CONSEGNA – Prosegui il testo su Mifune Toshirō partendo subito dopo la sua ultima frase.

TESTO MOSTRATO –
>>>>
Giacomo Calorio, RUGGITI E SILENZI: MIFUNE TOSHIRŌ. LA VITA E IL CINEMA DEL PIÙ GRANDE ATTORE GIAPPONESE DEL DOPOGUERRA
IL CINEMA GIAPPONESE IN LIBRERIA
di Valerio Costanzia
Considerato il più grande attore-divo giapponese del dopoguerra, Mifune Toshirō ha avuto il merito di far conoscere, o meglio, di infondere nel pubblico occidentale interesse e curiosità per questa cinematografia della quale, solitamente, si fa coincidere “l’ingresso” presso il grande pubblico occidentale con Rashōmon (1950) di Kurosawa, vincitore del Leone d’Oro a Venezia e dell’Oscar per il miglior film straniero.
È probabile che anche lo spettatore più distratto e meno incline al cinema orientale non abbia potuto fare a meno di imbattersi in Mifune attraverso i numerosi personaggi che ha interpretato in pellicole europee o americane come Duello nel pacifico (1968) di John Boorman, Sole rosso (1971) di Terence Young, La battaglia di Midway (1975) di Jack Smight, (Mifune interpreta, per la terza volta nella sua carriera, il ruolo dell’ammiraglio Yamamoto) e la serie televisiva Shōgun (1980) di Jerry London.
<<<<
ESTRATTO DEI DATI –
>>>>
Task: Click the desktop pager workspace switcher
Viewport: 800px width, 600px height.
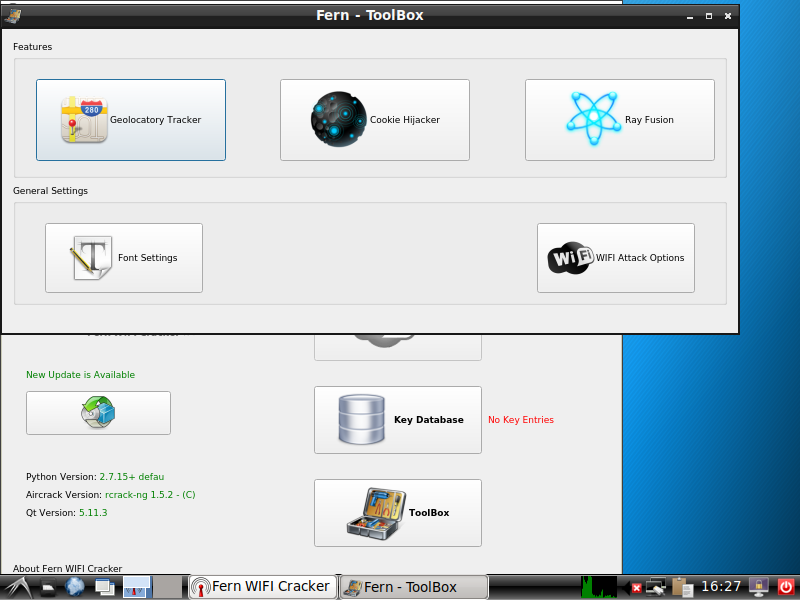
<<<<
>>>>
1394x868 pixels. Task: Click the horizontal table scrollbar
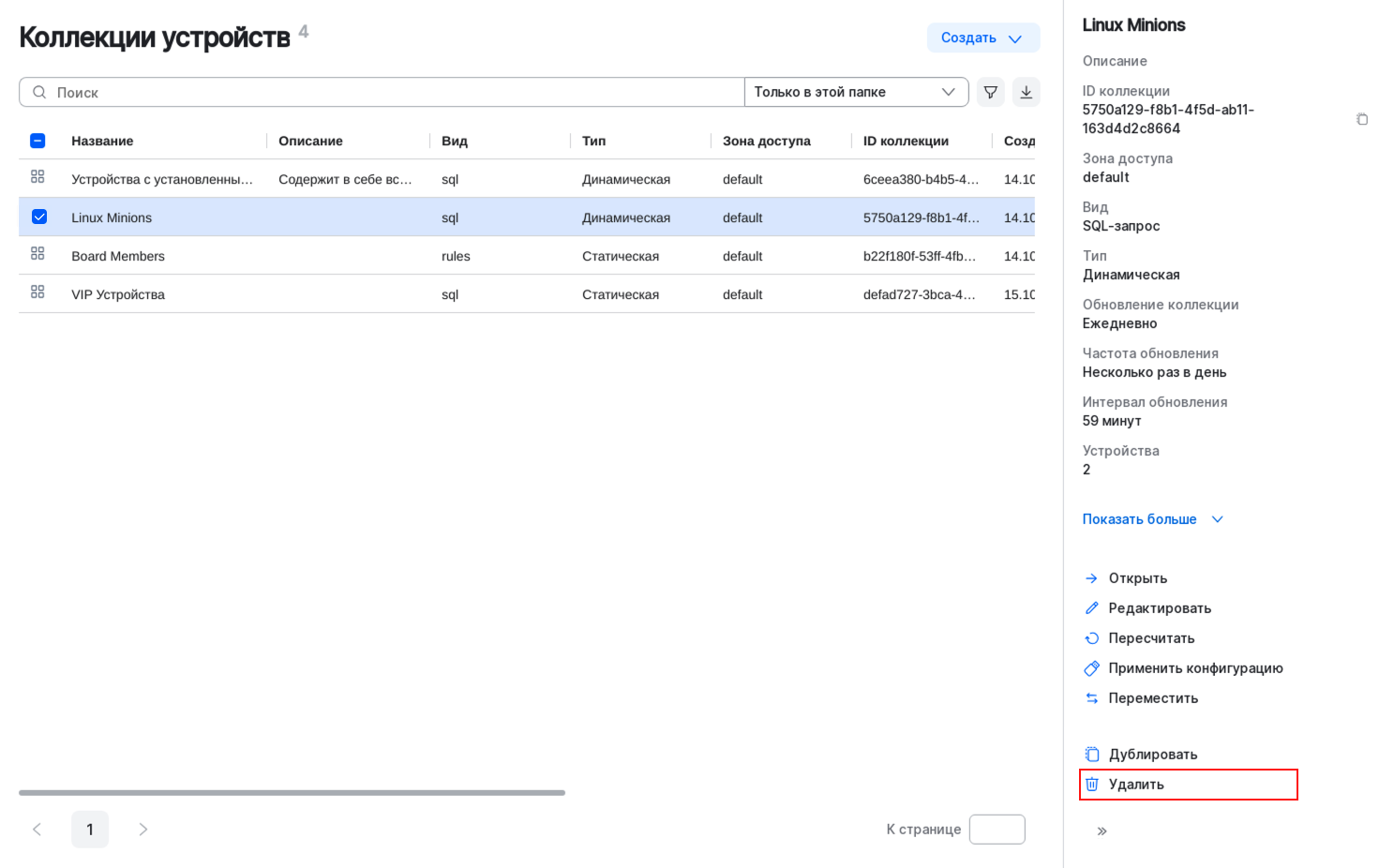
<<<<
RISPOSTA SCRITTA –
Ovviamente la grandezza di Mifune non è certamente legata a questi film che sono il corollario, se vogliamo in parte trascurabile, di una straordinaria carriera composta da 150 film alcuni dei quali sono ritenuti indiscussi capolavori della cinematografia non solo nipponica. Il volume che Giacomo Calorio, ricercatore presso il Dipartimento di Scienze Umane dell’Università di Milano-Bicocca, ha dedicato al grande attore giapponese (frutto della riscrittura da cima a fondo – come tiene a precisare l’Autore nella premessa – di un precedente titolo pubblicato nel 2011) non è “solo” una biografia che ripercorre la vita dell’attore: le approfondite analisi di molte sequenze dei suoi film più celebri – a partire dal suo esordio del 1947 con Snow Trail (Ginrei no hate) per la regia di Taniguchi Senkichi in cui Mifune è Eijima, un rapinatore – oltre a farci entrare dentro ai film e nel linguaggio cinematografico, mettono in luce la straordinaria fisicità dell’attore, una “gemma grezza” in attesa di essere levigata dai suoi mentori, in primo luogo Kurosawa, che già durante la prima audizione di Mifune seppe cogliere, con lungimiranza, quegli “elementi seminali di animalità e irrequietezza” che sono già evidenti in Snow Trail e che si protrarranno in molte opere successive (a proposito di animalità, Calorio cita il critico Joseph L. Anderson che parla, soprattutto a proposito de I sette samurai, di antropomorfismo inverso).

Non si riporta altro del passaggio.